Home > Bisnis

Jalan Menuju Pertumbuhan Ekonomi: Antara Narasi dan Realitas

Indonesia membutuhkan ekonomi berdikari partisipatif, yakni iklim usaha sehat dari bawah, pengurangan biaya transaksi, penguatan koperasi, UMKM, dan komunitas lokal.
Dok. Sigit Iko
Dok. Sigit Iko

TOPNEWS62.COM, JAKARTA – Menteri Keuangan Purbaya memaparkan strategi pembangunan ekonomi yang mengombinasikan pola era SBY, yang ditopang sektor privat, dengan pola era JKW, yang mengandalkan belanja pemerintah, khususnya infrastruktur. Sekilas narasi ini terdengar sederhana dan menjanjikan, seakan cukup dengan menyeimbangkan pedal gas fiskal dan moneter, ekonomi bisa tumbuh 7 persen. Namun, realitas di lapangan jauh lebih kompleks.

Era SBY (2004–2014) tidak bisa dilepaskan dari momentum commodity boom. Harga batu bara, nikel, dan CPO melonjak tajam pada 2006–2011, didorong tingginya permintaan dari China dan India. Lonjakan harga ini menjadi “windfall” bagi APBN, memperkuat neraca perdagangan, dan mendorong sektor privat tumbuh agresif. Itulah sebabnya pertumbuhan ekonomi relatif stabil di kisaran 6 persen, dengan defisit transaksi berjalan tetap terkendali.

Sebaliknya, era JKW (2014–2024) menghadapi tren berbeda. Harga batu bara sempat anjlok pada 2015–2016, CPO tertekan kebijakan Uni Eropa, sementara nikel dan tembaga memasuki fase transisi menuju hilirisasi. Pandemi COVID-19 dan ketidakpastian geopolitik kian mempersempit ruang gerak sektor swasta. Alhasil, belanja pemerintah dan BUMN menjadi penopang utama untuk menjaga mesin ekonomi tetap berjalan. Dana pemerintah yang “parkir” di BI pun lebih merupakan langkah prudential guna melindungi cadangan devisa dan stabilitas rupiah di tengah tekanan global.

Ke depan, peluang besar terbuka pada energi transisi dan hilirisasi minerba. Permintaan global terhadap nikel, kobalt, dan tembaga sebagai bahan baku baterai listrik dan energi hijau terus meningkat. Indonesia memiliki posisi strategis sebagai pemasok utama. Namun, tanpa ekosistem investasi yang sehat, kepastian hukum, dan keberpihakan pada pelaku usaha rakyat, potensi ini bisa kembali dikuasai segelintir oligopoli tanpa memberi dampak luas bagi ekonomi rakyat.

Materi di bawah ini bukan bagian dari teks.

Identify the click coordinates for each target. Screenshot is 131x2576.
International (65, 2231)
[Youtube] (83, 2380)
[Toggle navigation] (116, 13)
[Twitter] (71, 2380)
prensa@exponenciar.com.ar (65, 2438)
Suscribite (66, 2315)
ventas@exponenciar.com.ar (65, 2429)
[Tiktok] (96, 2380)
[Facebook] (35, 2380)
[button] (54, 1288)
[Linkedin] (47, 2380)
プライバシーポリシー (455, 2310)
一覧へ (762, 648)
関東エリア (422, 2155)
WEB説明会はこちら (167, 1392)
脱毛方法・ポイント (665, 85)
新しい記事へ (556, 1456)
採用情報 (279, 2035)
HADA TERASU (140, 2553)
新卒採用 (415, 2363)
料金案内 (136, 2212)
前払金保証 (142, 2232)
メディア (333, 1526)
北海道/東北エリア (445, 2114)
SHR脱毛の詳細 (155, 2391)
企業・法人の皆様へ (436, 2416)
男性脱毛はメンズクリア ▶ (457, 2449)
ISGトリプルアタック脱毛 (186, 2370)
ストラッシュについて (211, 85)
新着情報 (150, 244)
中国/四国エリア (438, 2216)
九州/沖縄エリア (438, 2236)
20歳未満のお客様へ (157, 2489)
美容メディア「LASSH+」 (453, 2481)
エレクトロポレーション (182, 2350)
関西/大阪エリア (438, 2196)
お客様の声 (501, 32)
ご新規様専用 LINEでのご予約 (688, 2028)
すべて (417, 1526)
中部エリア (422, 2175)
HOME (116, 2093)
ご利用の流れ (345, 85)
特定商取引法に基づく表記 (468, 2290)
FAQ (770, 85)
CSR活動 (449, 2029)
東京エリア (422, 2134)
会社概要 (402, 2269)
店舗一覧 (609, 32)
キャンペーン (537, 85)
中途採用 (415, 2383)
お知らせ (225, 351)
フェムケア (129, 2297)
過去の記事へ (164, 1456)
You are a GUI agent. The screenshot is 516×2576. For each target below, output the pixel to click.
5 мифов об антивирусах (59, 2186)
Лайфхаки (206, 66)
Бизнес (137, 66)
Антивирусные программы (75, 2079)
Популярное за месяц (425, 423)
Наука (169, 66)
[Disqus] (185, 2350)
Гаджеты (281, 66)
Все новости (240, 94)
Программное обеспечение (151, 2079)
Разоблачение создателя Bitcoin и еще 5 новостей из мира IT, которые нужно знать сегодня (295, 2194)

Sementara itu, problem mikro rakyat tetap menggunung. Petani, nelayan, UMKM, dan buruh masih menghadapi harga yang fluktuatif, akses pasar terbatas, hingga tingginya biaya transaksi akibat pungli maupun monopoli. Kebijakan makro yang berniat baik tidak otomatis menyentuh kebutuhan sehari-hari mereka. Inilah jurang antara narasi makro yang menenangkan dengan realitas mikro yang memprihatinkan.

Solusi mendasar bukan sekadar dorongan fiskal atau moneter. Wacana menarik dana pemerintah dari BI untuk ditempatkan di bank umum berisiko kontraproduktif. Tanpa iklim investasi yang kondusif, dana tersebut hanya akan mengendap, bahkan membuka peluang fraud.

Fakta di lapangan menunjukkan, bank umum tidak kekurangan dana (DPK relatif tinggi, LDR nasional moderat), melainkan kekurangan permintaan kredit yang layak (feasible). Artinya, tambahan likuiditas tidak otomatis mengalir ke dunia usaha, melainkan kembali ditempatkan di instrumen aman seperti SBN, BI, atau giro.

Indonesia membutuhkan ekonomi berdikari partisipatif, yakni iklim usaha sehat dari bawah, pengurangan biaya transaksi, penguatan koperasi, UMKM, dan komunitas lokal. Dengan menempatkan rakyat sebagai subjek pembangunan, potensi hilirisasi minerba dan energi transisi bisa benar-benar mendorong pertumbuhan ekonomi rakyat, bukan sekadar angka di atas kertas.